Задания к тексту |
a - Сократите абзац исходного текста, который начинается словами «Обращаясь 11 марта 1774 г.», и оформите его в виде списка, сохранив основные факты.
b - Назовите всех людей, которые упомянуты в исходном тексте по фамилии.

Исходный текст |

- - - -

Гурьев городок, куда направлен этот указ Пугачева, был захвачен повстанческим отрядом атамана А.А. Овчинникова 25 января 1774 г. Два дня спустя он назначил атаманом гурьевского казачьего отряда Евдокима Струняшева8, вручив ему ордер об управлении городком9. А сам Овчинников, взяв в Гурьеве до 60 пудов пороха в 14 бочках, возвратился в Яицкий городок, где порох был использован при минировании подкопа под стеной «ретраншамента» — внутренней крепости; минный заряд в подкопе был взорван 19 февраля 1774 г.

Обращаясь 11 марта 1774 г. с именным указом к Струняшеву, Пугачев требовал немедленно прислать в Яицкий городок половину пороха, находившегося в Гурьеве после Овчинникова, оставив другую половину на «городовые потребы» в самом Гурьеве. Судя по показанию Струняшева, за порохом в Гурьев приезжал «в Великий пост» есаул Иван Ерофеев (доставивший, видимо, указ 11 марта) и, «взяв пороху одное бочку», т. е. около 4 пудов, «уехал обратно в Яицкой городок»10. При вступлении 3 мая 1774 г. в Гурьев карательного отряда Струняшев передал подполковнику Кандаурову 2,5 пуда пороха, 500 четвертей муки, 1270 руб. медной монетой, а также «все письменные, данные ему, Струняшеву, повелении»11, в числе которых был пугачевский указ от 11 марта и ряд других документов повстанческого происхождения12. Эти документы Кандауров отправил астраханскому губернатору Кречетникову, а тот переслал их в Казанскую секретную комиссию.

- - - -

Представленные данные |
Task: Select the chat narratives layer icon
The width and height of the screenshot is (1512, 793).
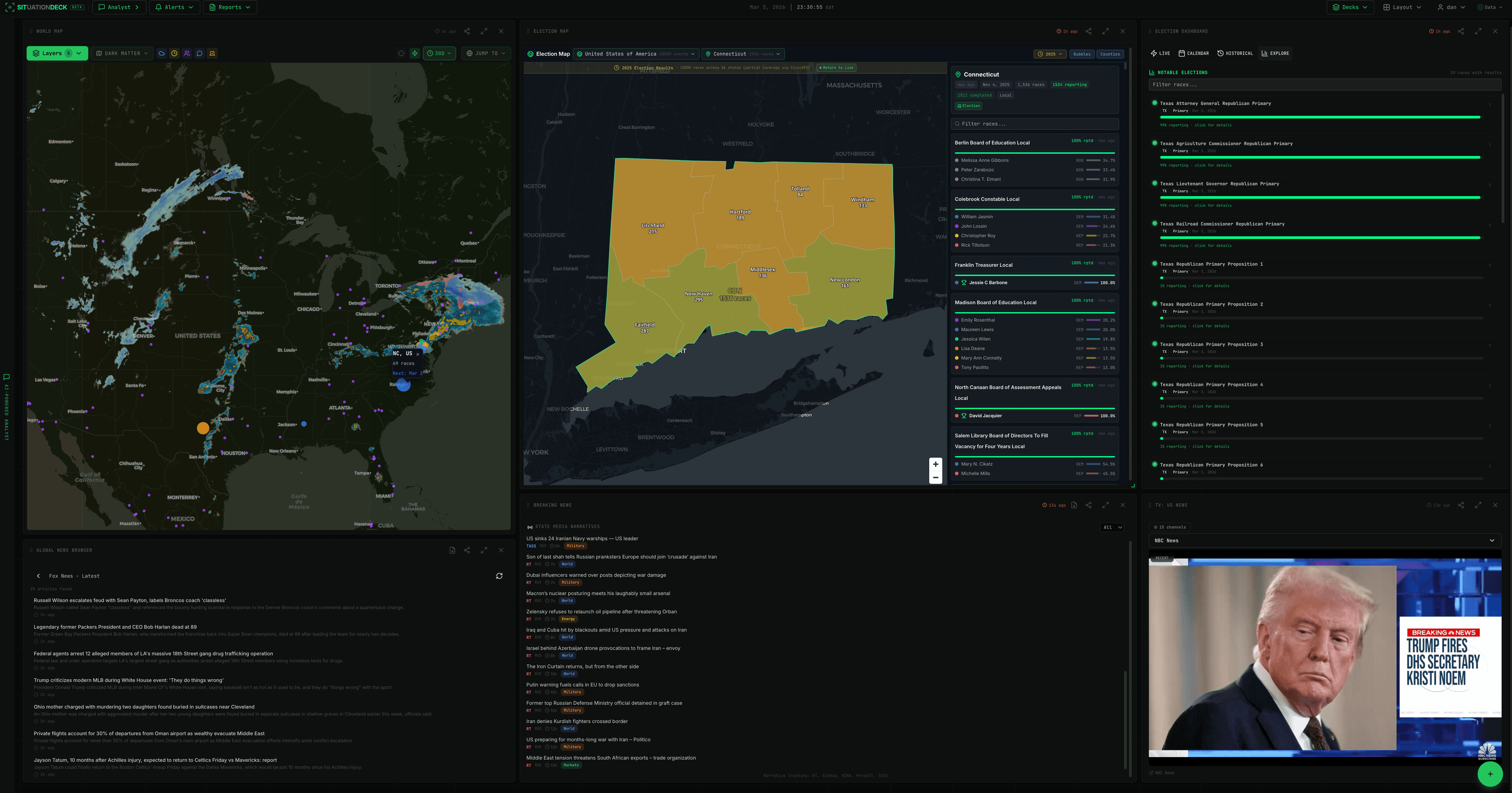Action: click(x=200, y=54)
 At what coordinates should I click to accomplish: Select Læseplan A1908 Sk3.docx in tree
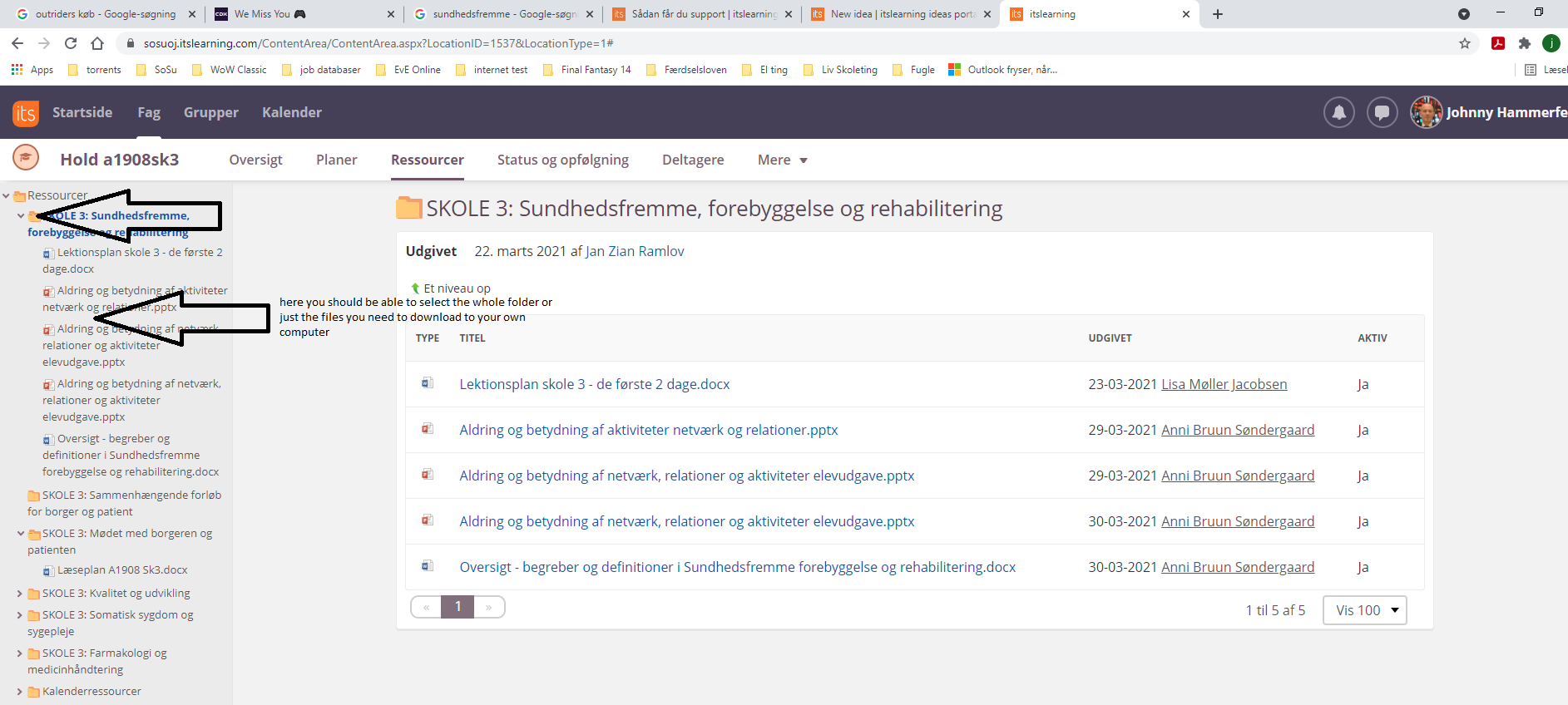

- - - -

Разбор решений |
a -
- 11 марта 1774 г. Пугачев именным указом потребовал от Струняшева немедленно прислать в Яицкий городок половину пороха, оставшегося в Гурьеве после Овчинникова. Другую половину следовало оставить на «городовые потребы».
- По показанию Струняшева, в Великий пост за порохом приезжал есаул Иван Ерофеев. Он взял одну бочку, около 4 пудов, и вернулся в Яицкий городок.
- 3 мая 1774 г., когда в Гурьев вступил карательный отряд, Струняшев передал подполковнику Кандаурову 2,5 пуда пороха, 500 четвертей муки и 1270 руб. медной монетой. Он также отдал все полученные им письменные повеления, в том числе указ от 11 марта.
- Кандауров отправил эти документы астраханскому губернатору Кречетникову, а тот переслал их в Казанскую секретную комиссию.

b -
- Пугачев
- А.А. Овчинников
- Евдоким Струняшев
- Иван Ерофеев
- Кандауров
- Кречетников